─── Page excerpt ───

Notably though, Democrat members of the subcommittee directed few questions at Kennedy, instead preferring to question their own witness, Wiley.
Chris D. Jackson, an election commissioner and former Democratic party chair from Tennessee, tweeted that this was intentional, “denying him the opportunity to respond.”
‘Federal censorship is ongoing and it shows no signs of relenting’
The ongoing Missouri v. Biden lawsuit was also a prominent part of today’s hearing. In his testimony, Sauer referred to the July 4 decision of a federal court issuing a temporary injunction against several federal agencies and members of the Biden administration, limiting their interaction with social media platforms.
While that decision repeatedly came under attack by Democrat members of the subcommittee, Sauer said the July 4 opinion granting the temporary injunction “contains 82 pages of detailed factual findings, supported by 577 citations of the evidence, which is drawn from roughly 20,000 pages of the federal government’s own emails and communications with social media platforms, and six full-length depositions.”
Sauer said that even though the 5th Circuit Court of Appeals “entered a temporary administrative stay of this injunction and granted expedited argument,” scheduled for Aug. 10 — which he described as “routine practice in the Fifth Circuit,” he also said that “The government has hardly bothered to dispute any of [the] factual findings.”
He added that while it was social media platforms that censored the accounts of the “Disinformation Dozen” and other figures for questioning establishment narratives, “The Louisiana court found that the platforms would not have suppressed this speech” and “often true content.” However, “federal officials were pushing for it.”
Sauer added that “the scope and reach of federal censorship is staggering” and “affects … millions of social media posts and speakers … virtually every American who reads, listens, engages, or posts on social media about great disputed political and social questions that federal censors have stuck their fingers into.”
Moreover, Sauer said “federal censorship is ongoing and it shows no signs of relenting,” adding that “federal officials are most eager, most focused on silencing truthful speech.” If this is “left unchecked, federal censorship will reach virtually any disputed social and political question over which federal officials want to impose their power,” he said.
Referring to an earlier “Twitter files” release, Sauer said “federal officials are deeply intertwined with … the Censorship-Industrial Complex” between the federal government, social media platforms, and other nonprofit and academic organizations.
Sauer said that, as a result, “the federal censorship enterprise has succeeded in transforming online discourse by rendering entire viewpoints virtually unspeakable on social media,” including by “directly induc[ing] changes to the content moderation policies of major social media platforms to disfavor viewpoints in advance.”
He said the federal government has been able to accomplish this via both direct and indirect means, telling the subcommittee that “there’s several way you can violate the First Amendment if you’re a government official,” including “coercion,” “significant encouragement” and “joint participation, where you’ve insinuated yourselves into private decision-making,” adding that “all of those [were] present” in Louisiana v. Bauer.
Kennedy, who along with CHD is party to several
lawsuits challenging alleged
government,
Big Tech and media censorship, told the subcommittee: “If a government can censor its critics, that’s a license for every atrocity. It is the beginning of totalitarianism. “Once you start censoring, you’re on your way to dystopia and totalitarianism.”

─── Data provided ───

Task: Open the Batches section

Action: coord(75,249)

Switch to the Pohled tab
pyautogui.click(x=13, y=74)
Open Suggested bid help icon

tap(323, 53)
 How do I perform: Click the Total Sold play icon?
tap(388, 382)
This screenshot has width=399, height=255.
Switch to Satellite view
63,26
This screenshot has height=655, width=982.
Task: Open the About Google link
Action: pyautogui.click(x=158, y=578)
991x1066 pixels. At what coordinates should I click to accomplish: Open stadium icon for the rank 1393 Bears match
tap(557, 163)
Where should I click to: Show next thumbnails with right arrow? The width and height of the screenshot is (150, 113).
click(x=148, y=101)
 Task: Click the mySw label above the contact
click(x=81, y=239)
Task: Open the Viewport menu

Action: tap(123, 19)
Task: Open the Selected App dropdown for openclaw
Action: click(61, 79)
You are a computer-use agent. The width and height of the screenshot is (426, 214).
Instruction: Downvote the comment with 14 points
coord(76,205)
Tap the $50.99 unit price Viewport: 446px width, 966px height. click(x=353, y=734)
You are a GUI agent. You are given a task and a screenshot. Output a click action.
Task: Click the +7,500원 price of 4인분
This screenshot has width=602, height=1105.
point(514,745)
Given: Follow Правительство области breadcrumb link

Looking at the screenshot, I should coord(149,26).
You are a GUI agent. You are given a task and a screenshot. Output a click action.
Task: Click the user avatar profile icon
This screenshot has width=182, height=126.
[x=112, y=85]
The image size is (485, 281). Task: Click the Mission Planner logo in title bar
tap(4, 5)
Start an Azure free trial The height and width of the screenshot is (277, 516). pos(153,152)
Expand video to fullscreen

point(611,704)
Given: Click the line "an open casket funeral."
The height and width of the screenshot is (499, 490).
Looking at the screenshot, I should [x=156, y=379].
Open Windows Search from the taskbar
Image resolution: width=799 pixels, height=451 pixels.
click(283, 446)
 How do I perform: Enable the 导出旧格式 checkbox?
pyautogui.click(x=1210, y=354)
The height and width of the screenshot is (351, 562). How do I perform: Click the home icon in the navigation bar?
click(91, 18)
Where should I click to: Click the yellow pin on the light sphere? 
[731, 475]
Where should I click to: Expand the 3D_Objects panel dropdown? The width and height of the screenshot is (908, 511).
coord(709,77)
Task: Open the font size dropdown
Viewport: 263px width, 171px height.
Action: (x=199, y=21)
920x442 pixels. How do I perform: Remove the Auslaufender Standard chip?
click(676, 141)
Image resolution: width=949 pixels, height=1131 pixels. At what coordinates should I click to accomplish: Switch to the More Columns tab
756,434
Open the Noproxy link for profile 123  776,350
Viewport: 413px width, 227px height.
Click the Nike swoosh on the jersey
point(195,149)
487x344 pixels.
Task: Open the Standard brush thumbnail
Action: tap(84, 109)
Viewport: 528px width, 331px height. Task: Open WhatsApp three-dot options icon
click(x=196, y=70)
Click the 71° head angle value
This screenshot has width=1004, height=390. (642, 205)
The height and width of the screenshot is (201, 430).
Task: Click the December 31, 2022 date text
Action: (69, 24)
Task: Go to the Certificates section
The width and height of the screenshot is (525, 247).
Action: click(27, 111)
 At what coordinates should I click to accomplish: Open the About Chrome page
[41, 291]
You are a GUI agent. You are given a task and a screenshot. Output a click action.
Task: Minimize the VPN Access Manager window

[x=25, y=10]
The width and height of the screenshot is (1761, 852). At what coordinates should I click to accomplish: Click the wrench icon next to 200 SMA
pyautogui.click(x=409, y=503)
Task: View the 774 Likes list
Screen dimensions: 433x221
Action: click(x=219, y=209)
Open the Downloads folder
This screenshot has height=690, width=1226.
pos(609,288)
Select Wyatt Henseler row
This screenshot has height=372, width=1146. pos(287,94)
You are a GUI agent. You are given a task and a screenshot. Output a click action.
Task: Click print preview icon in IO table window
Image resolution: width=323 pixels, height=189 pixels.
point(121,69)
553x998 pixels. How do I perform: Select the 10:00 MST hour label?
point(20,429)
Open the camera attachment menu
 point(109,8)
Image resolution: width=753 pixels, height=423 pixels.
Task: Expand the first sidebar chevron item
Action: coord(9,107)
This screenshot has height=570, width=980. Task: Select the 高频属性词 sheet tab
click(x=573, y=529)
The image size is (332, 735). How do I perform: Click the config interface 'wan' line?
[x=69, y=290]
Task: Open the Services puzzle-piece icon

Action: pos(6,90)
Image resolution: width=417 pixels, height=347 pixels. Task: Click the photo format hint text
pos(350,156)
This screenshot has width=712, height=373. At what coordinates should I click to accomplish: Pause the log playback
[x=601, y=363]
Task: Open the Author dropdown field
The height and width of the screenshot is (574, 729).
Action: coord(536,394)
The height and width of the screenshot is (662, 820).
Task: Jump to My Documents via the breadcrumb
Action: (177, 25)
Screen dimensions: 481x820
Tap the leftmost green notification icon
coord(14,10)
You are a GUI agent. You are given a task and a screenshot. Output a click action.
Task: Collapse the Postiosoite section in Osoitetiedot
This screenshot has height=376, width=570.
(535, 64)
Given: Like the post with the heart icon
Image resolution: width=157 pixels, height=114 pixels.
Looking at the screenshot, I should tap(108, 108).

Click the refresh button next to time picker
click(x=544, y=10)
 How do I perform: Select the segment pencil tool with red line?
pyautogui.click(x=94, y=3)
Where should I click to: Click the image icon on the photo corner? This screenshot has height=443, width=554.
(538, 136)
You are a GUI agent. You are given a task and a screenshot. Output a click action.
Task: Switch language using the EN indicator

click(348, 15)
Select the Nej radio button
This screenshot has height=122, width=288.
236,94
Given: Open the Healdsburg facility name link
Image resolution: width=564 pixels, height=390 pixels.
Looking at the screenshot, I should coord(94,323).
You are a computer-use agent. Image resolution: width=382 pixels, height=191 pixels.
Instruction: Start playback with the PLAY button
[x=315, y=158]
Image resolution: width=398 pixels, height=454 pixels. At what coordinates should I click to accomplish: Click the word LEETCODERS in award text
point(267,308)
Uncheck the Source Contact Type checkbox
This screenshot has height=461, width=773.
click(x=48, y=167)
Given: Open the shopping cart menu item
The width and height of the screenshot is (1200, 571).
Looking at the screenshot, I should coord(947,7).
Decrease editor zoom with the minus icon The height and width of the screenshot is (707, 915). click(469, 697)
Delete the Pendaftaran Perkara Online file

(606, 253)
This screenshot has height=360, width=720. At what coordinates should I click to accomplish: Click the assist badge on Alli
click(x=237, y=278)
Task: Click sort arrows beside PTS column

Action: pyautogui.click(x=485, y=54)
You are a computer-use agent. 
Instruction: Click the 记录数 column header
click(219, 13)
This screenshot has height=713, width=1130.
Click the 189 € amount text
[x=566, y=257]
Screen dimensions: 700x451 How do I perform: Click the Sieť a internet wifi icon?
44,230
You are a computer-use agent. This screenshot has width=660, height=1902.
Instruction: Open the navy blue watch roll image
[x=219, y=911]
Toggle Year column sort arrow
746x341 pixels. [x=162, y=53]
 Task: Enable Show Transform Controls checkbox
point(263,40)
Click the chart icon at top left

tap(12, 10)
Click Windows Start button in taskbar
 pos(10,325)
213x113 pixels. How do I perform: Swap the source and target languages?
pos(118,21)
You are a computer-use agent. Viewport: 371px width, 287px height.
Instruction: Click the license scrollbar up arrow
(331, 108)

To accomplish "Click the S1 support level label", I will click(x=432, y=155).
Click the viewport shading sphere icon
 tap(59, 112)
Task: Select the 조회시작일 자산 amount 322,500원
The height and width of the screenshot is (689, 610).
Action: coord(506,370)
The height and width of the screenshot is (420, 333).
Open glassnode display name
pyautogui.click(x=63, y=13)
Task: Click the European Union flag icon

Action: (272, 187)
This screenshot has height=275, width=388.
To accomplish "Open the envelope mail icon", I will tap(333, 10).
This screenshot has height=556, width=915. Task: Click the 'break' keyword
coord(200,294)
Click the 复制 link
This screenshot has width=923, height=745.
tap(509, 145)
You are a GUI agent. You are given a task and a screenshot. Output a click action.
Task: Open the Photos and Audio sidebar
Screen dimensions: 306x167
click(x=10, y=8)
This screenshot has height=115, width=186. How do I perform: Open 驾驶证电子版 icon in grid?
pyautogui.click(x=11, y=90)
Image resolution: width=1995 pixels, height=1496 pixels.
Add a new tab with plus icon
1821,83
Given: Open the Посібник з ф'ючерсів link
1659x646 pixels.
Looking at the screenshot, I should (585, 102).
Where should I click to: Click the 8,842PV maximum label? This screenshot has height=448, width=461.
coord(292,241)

───

Task statement: Please reproduce everything in the hearing article from "Referring to an" down to "and academic organizations.", and swap "nonprofit" for "not-for-profit". The data here comes from a different source.

Answer for the task:
Referring to an earlier “Twitter files” release, Sauer said “federal officials are deeply intertwined with … the Censorship-Industrial Complex” between the federal government, social media platforms, and other not-for-profit and academic organizations.